— Exercise details —
Starting at the top line, return each entry word for word.

BEGIN Information

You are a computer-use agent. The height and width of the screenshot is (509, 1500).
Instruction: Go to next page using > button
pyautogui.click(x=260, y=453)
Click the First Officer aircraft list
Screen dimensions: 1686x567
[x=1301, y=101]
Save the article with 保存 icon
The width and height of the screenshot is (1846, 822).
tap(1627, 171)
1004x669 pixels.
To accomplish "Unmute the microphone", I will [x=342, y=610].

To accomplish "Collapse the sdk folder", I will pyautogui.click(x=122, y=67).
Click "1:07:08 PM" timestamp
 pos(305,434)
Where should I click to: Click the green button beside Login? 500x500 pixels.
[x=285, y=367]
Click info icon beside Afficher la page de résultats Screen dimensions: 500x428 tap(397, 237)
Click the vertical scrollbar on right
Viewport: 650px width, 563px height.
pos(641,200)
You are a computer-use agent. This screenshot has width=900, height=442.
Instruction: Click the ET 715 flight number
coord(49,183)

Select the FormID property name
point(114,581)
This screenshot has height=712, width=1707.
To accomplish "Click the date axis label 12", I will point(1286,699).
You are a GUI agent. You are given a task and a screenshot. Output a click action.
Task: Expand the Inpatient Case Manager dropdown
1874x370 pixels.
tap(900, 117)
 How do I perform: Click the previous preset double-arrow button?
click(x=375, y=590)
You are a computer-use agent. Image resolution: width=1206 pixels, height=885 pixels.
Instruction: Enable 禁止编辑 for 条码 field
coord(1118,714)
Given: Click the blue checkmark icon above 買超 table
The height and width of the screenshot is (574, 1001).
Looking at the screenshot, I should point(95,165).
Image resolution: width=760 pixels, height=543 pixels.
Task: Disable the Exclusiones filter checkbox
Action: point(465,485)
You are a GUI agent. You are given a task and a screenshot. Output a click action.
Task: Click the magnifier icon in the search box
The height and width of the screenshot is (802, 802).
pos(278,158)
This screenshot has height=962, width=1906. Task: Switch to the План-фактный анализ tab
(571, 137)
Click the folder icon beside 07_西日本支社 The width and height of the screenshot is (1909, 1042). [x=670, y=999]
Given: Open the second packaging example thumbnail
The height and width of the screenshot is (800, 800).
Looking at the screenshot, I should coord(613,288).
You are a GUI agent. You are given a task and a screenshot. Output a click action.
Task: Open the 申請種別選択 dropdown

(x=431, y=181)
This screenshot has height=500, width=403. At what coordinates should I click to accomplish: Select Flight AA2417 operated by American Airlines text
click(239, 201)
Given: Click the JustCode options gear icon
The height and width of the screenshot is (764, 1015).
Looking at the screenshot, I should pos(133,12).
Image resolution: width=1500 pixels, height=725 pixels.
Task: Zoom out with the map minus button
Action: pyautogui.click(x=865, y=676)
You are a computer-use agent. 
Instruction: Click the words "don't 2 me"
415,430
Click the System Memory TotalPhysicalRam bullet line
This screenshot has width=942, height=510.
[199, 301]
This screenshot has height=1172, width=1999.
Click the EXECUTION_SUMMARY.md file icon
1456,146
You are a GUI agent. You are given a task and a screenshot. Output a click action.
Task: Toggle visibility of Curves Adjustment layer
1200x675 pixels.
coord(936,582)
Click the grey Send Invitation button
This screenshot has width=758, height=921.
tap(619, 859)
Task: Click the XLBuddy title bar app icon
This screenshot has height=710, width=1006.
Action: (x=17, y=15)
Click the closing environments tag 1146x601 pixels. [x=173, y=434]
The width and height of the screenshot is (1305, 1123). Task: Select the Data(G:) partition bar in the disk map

END Information

— Solution to this task —
You are a computer-use agent. The height and width of the screenshot is (509, 1500).
Instruction: Go to next page using > button
pyautogui.click(x=260, y=453)
Click the First Officer aircraft list
Screen dimensions: 1686x567
[x=1301, y=101]
Save the article with 保存 icon
The width and height of the screenshot is (1846, 822).
tap(1627, 171)
1004x669 pixels.
To accomplish "Unmute the microphone", I will [x=342, y=610].

To accomplish "Collapse the sdk folder", I will pyautogui.click(x=122, y=67).
Click "1:07:08 PM" timestamp
 pos(305,434)
Where should I click to: Click the green button beside Login? 500x500 pixels.
[x=285, y=367]
Click info icon beside Afficher la page de résultats Screen dimensions: 500x428 tap(397, 237)
Click the vertical scrollbar on right
Viewport: 650px width, 563px height.
pos(641,200)
You are a computer-use agent. This screenshot has width=900, height=442.
Instruction: Click the ET 715 flight number
coord(49,183)

Select the FormID property name
point(114,581)
This screenshot has height=712, width=1707.
To accomplish "Click the date axis label 12", I will point(1286,699).
You are a GUI agent. You are given a task and a screenshot. Output a click action.
Task: Expand the Inpatient Case Manager dropdown
1874x370 pixels.
tap(900, 117)
 How do I perform: Click the previous preset double-arrow button?
click(x=375, y=590)
You are a computer-use agent. Image resolution: width=1206 pixels, height=885 pixels.
Instruction: Enable 禁止编辑 for 条码 field
coord(1118,714)
Given: Click the blue checkmark icon above 買超 table
The height and width of the screenshot is (574, 1001).
Looking at the screenshot, I should point(95,165).
Image resolution: width=760 pixels, height=543 pixels.
Task: Disable the Exclusiones filter checkbox
Action: point(465,485)
You are a GUI agent. You are given a task and a screenshot. Output a click action.
Task: Click the magnifier icon in the search box
The height and width of the screenshot is (802, 802).
pos(278,158)
This screenshot has height=962, width=1906. Task: Switch to the План-фактный анализ tab
(571, 137)
Click the folder icon beside 07_西日本支社 The width and height of the screenshot is (1909, 1042). [x=670, y=999]
Given: Open the second packaging example thumbnail
The height and width of the screenshot is (800, 800).
Looking at the screenshot, I should coord(613,288).
You are a GUI agent. You are given a task and a screenshot. Output a click action.
Task: Open the 申請種別選択 dropdown

(x=431, y=181)
This screenshot has height=500, width=403. At what coordinates should I click to accomplish: Select Flight AA2417 operated by American Airlines text
click(239, 201)
Given: Click the JustCode options gear icon
The height and width of the screenshot is (764, 1015).
Looking at the screenshot, I should pos(133,12).
Image resolution: width=1500 pixels, height=725 pixels.
Task: Zoom out with the map minus button
Action: pyautogui.click(x=865, y=676)
You are a computer-use agent. 
Instruction: Click the words "don't 2 me"
415,430
Click the System Memory TotalPhysicalRam bullet line
This screenshot has width=942, height=510.
[199, 301]
This screenshot has height=1172, width=1999.
Click the EXECUTION_SUMMARY.md file icon
1456,146
You are a GUI agent. You are given a task and a screenshot. Output a click action.
Task: Toggle visibility of Curves Adjustment layer
1200x675 pixels.
coord(936,582)
Click the grey Send Invitation button
This screenshot has width=758, height=921.
tap(619, 859)
Task: Click the XLBuddy title bar app icon
This screenshot has height=710, width=1006.
Action: (x=17, y=15)
Click the closing environments tag 1146x601 pixels. [x=173, y=434]
The width and height of the screenshot is (1305, 1123). Task: Select the Data(G:) partition bar in the disk map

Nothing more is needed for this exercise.